By Lucas Mearian, Computerworld (US) | Aug 7, 2012
The company's new Fusion ION acceleration software runs on tier 1 servers that contain Fusion-io's ioDrive modules, allowing them to act as primary data storage targets -- essentially, flash appliances.
Currently, Fusion-io's ioDrive modules act as internal storage capacity for the servers in order to speed up performance compared to what hard disk drives would offer.
Fusion-io's ioDrive PCIe cards come in ioMemory modules (essentially DIMMS) that hold up to 10TB of data in a 1U (1.75-in. high) form factor. The ioDrive modules also come with either lower-performing, lower-cost multi-level cell (MLC) NAND flash or higher-end, single-level cell (SLC) NAND flash.

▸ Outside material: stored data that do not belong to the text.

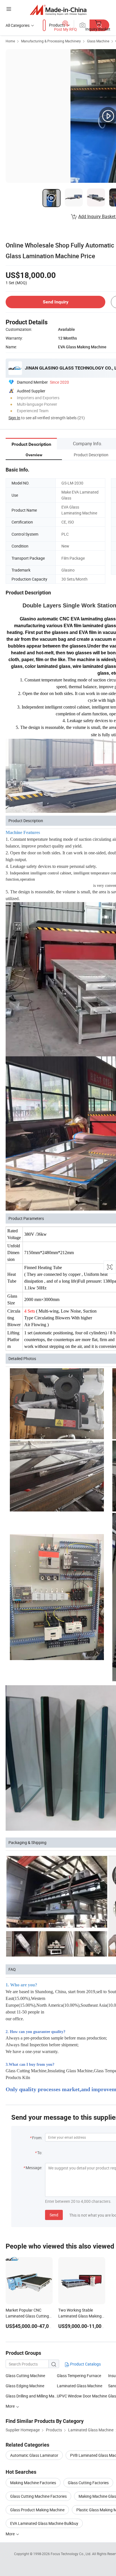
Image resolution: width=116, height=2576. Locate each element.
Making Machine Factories (33, 2482)
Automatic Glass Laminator (34, 2455)
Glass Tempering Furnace (79, 2375)
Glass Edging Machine (25, 2385)
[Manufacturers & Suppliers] (58, 9)
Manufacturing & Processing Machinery (51, 41)
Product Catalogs (85, 2364)
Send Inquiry (55, 302)
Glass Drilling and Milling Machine (31, 2396)
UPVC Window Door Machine (82, 2396)
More (10, 2533)
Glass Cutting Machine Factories (38, 2496)
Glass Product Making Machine (37, 2509)
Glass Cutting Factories (88, 2482)
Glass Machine (98, 41)
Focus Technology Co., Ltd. (71, 2553)
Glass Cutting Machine (25, 2375)
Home (10, 41)
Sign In (14, 417)
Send (54, 2214)
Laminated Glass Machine (79, 2385)
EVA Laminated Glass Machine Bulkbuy (44, 2523)
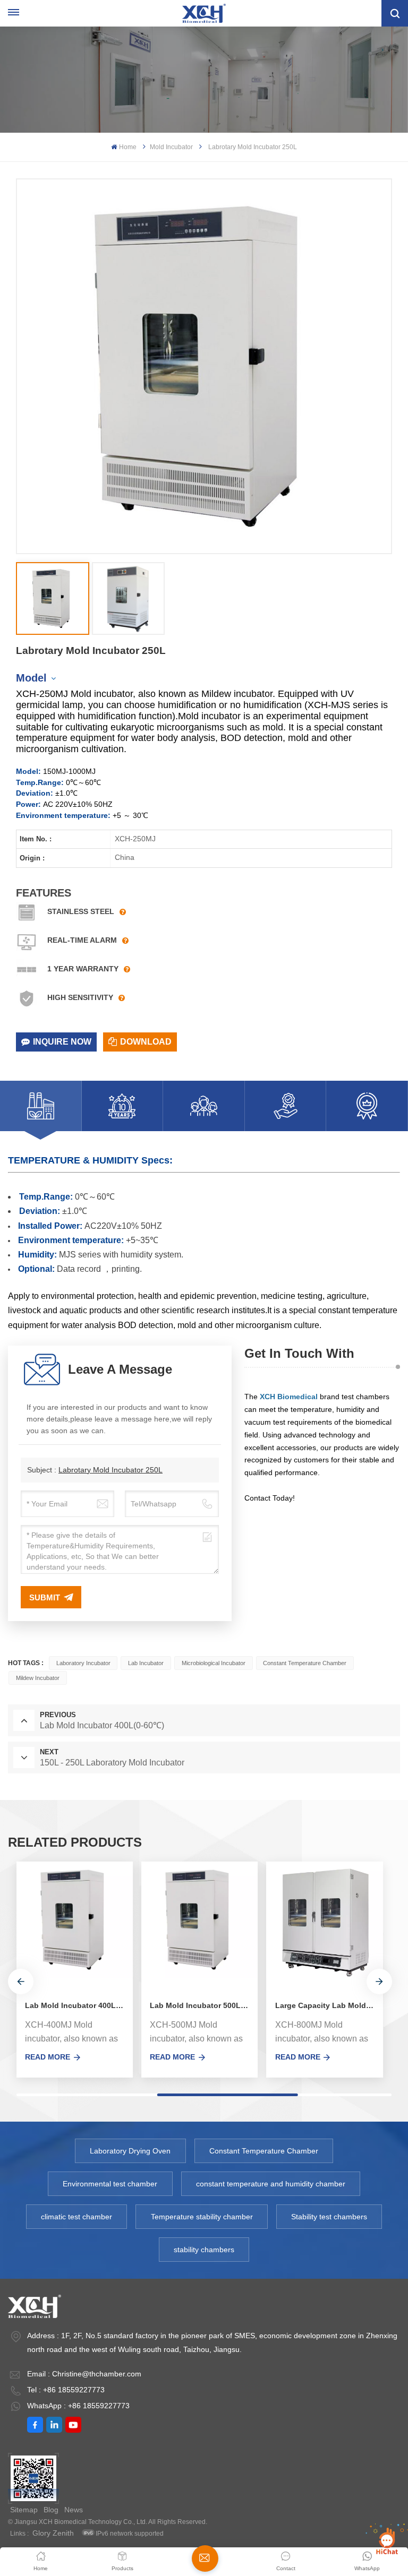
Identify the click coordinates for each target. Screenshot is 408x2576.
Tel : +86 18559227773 (66, 2389)
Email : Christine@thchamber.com (84, 2374)
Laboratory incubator (83, 1663)
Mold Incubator (171, 147)
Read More (47, 2057)
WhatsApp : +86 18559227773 (78, 2405)
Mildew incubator (38, 1678)
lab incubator (146, 1663)
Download (146, 1041)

According to David Flynn, co-founder and CEO of Fusion-io, a 1U server using the software can deliver more than one million I/Os per second (IOPS), up to 6GBs throughput and under .06 milliseconds of access latency. "The implication of this is huge," he said. "With just software you can have off-the-shelf servers behave as network storage servers and offering open platforms to customer."

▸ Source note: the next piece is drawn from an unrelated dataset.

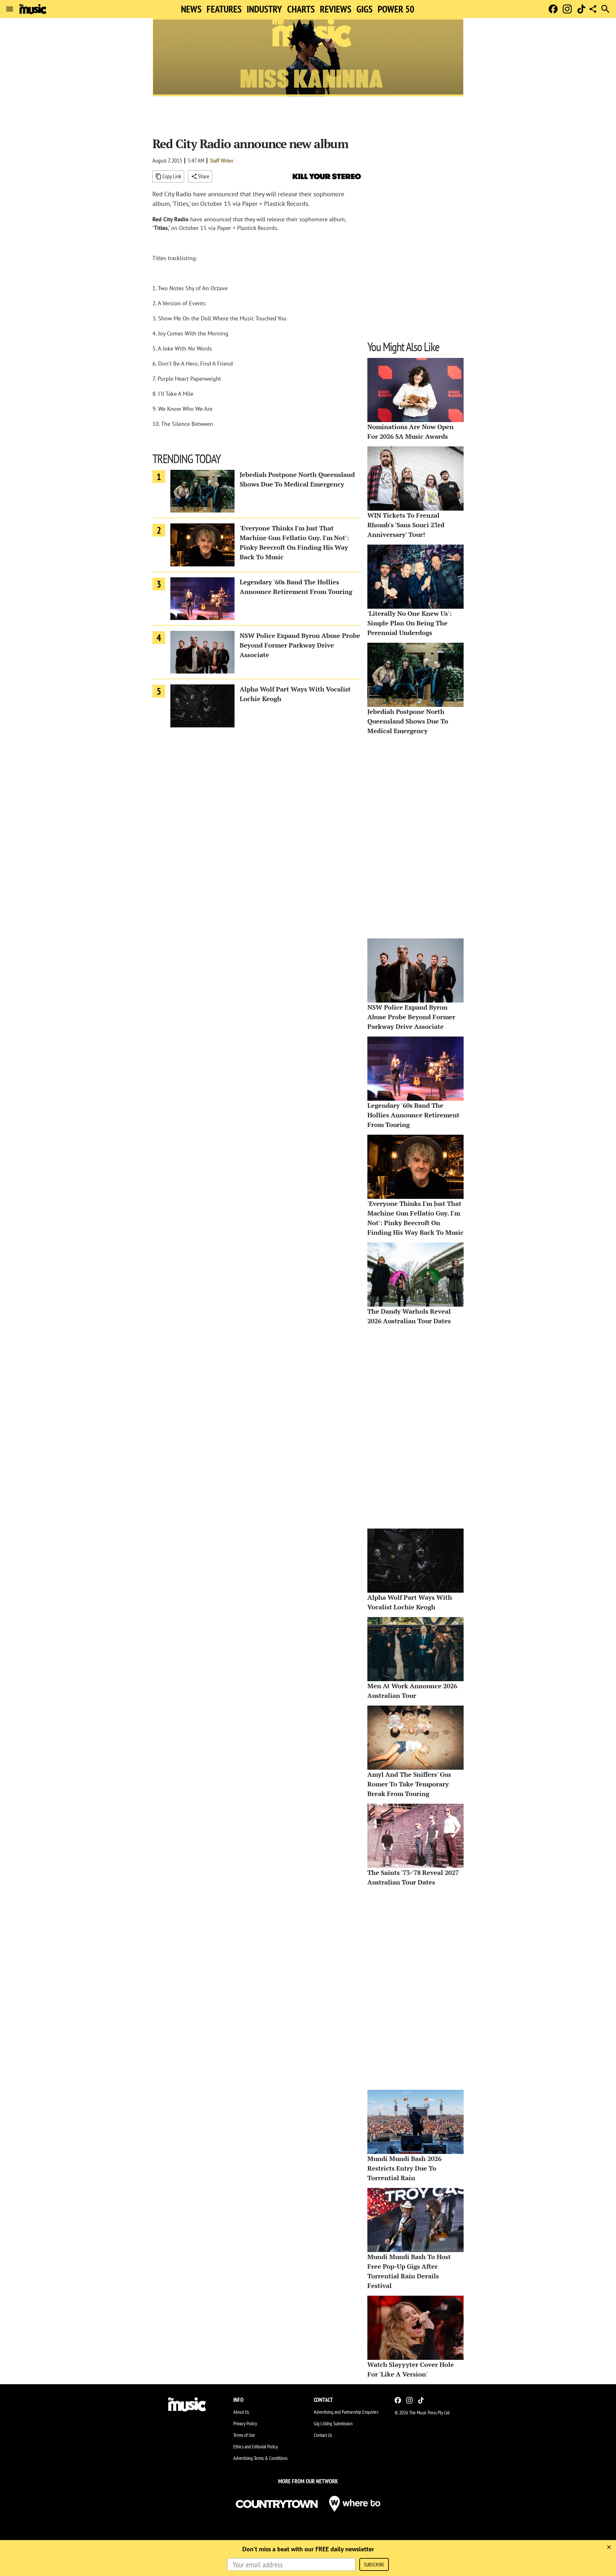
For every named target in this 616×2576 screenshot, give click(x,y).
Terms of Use (244, 2434)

Fusion-io claims its software, working in conjunction with its ioDrive memory modules, can boost application performance from 2X to 25X due to the use of NAND flash versus hard disk drives within the servers.
For example, Fusion-io claims its ION software was tested by "a leading global media and entertainment" company to accelerate a number of key applications, achieving a 25x improvement in SQL Server performance, an 8x improvement in transcoding performance and up to 40x acceleration improvements on a variety of other applications.
"Software-defined solutions are rapidly replacing specialized hardware throughout the datacenter, and Fusion-io has been at the forefront of this transition since our founding," Flynn said. "ION software combines customers' preferred server platforms and ioMemory to deliver greater performance than even dedicated flash appliances, while also improving the efficiency of high performance storage arrays."